#### ACTION ITEM:
A word-for-word retyping of the listing is the goal.

#### RECORD EXTRACTS:

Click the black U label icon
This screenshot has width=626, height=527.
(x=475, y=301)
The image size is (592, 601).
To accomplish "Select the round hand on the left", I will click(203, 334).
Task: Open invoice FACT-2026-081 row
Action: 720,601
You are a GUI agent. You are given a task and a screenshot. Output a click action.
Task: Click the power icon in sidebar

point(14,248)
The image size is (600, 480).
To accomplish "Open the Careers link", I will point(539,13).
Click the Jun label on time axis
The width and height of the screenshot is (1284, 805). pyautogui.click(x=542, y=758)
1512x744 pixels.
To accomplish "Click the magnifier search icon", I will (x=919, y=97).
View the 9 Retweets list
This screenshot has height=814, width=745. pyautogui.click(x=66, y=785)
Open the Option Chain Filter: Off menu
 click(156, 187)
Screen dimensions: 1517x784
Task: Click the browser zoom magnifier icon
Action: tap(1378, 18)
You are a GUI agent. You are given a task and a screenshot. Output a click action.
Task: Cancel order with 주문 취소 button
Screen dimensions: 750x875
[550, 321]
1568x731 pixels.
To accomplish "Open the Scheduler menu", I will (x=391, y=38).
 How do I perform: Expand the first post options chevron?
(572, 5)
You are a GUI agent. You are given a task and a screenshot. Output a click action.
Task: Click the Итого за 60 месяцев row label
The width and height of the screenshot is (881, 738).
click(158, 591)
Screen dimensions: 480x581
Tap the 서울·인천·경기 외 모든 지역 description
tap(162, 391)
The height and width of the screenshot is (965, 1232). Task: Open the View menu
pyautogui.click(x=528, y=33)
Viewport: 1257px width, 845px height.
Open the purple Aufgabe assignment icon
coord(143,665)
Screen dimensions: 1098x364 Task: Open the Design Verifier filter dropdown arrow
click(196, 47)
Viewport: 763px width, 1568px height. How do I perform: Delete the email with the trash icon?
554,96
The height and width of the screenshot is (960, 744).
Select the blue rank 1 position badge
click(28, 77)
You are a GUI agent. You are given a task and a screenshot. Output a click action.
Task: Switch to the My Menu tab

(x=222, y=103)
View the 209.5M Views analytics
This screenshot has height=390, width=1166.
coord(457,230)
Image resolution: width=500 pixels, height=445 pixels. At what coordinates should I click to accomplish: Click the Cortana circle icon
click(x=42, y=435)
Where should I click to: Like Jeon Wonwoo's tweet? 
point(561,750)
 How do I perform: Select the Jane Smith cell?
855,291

#### ANSWER SPACE:
Click the black U label icon
This screenshot has width=626, height=527.
(x=475, y=301)
The image size is (592, 601).
To accomplish "Select the round hand on the left", I will click(203, 334).
Task: Open invoice FACT-2026-081 row
Action: 720,601
You are a GUI agent. You are given a task and a screenshot. Output a click action.
Task: Click the power icon in sidebar

point(14,248)
The image size is (600, 480).
To accomplish "Open the Careers link", I will point(539,13).
Click the Jun label on time axis
The width and height of the screenshot is (1284, 805). pyautogui.click(x=542, y=758)
1512x744 pixels.
To accomplish "Click the magnifier search icon", I will (x=919, y=97).
View the 9 Retweets list
This screenshot has height=814, width=745. pyautogui.click(x=66, y=785)
Open the Option Chain Filter: Off menu
 click(156, 187)
Screen dimensions: 1517x784
Task: Click the browser zoom magnifier icon
Action: tap(1378, 18)
You are a GUI agent. You are given a task and a screenshot. Output a click action.
Task: Cancel order with 주문 취소 button
Screen dimensions: 750x875
[550, 321]
1568x731 pixels.
To accomplish "Open the Scheduler menu", I will (x=391, y=38).
 How do I perform: Expand the first post options chevron?
(572, 5)
You are a GUI agent. You are given a task and a screenshot. Output a click action.
Task: Click the Итого за 60 месяцев row label
The width and height of the screenshot is (881, 738).
click(158, 591)
Screen dimensions: 480x581
Tap the 서울·인천·경기 외 모든 지역 description
tap(162, 391)
The height and width of the screenshot is (965, 1232). Task: Open the View menu
pyautogui.click(x=528, y=33)
Viewport: 1257px width, 845px height.
Open the purple Aufgabe assignment icon
coord(143,665)
Screen dimensions: 1098x364 Task: Open the Design Verifier filter dropdown arrow
click(196, 47)
Viewport: 763px width, 1568px height. How do I perform: Delete the email with the trash icon?
554,96
The height and width of the screenshot is (960, 744).
Select the blue rank 1 position badge
click(28, 77)
You are a GUI agent. You are given a task and a screenshot. Output a click action.
Task: Switch to the My Menu tab

(x=222, y=103)
View the 209.5M Views analytics
This screenshot has height=390, width=1166.
coord(457,230)
Image resolution: width=500 pixels, height=445 pixels. At what coordinates should I click to accomplish: Click the Cortana circle icon
click(x=42, y=435)
Where should I click to: Like Jeon Wonwoo's tweet? 
point(561,750)
 How do I perform: Select the Jane Smith cell?
855,291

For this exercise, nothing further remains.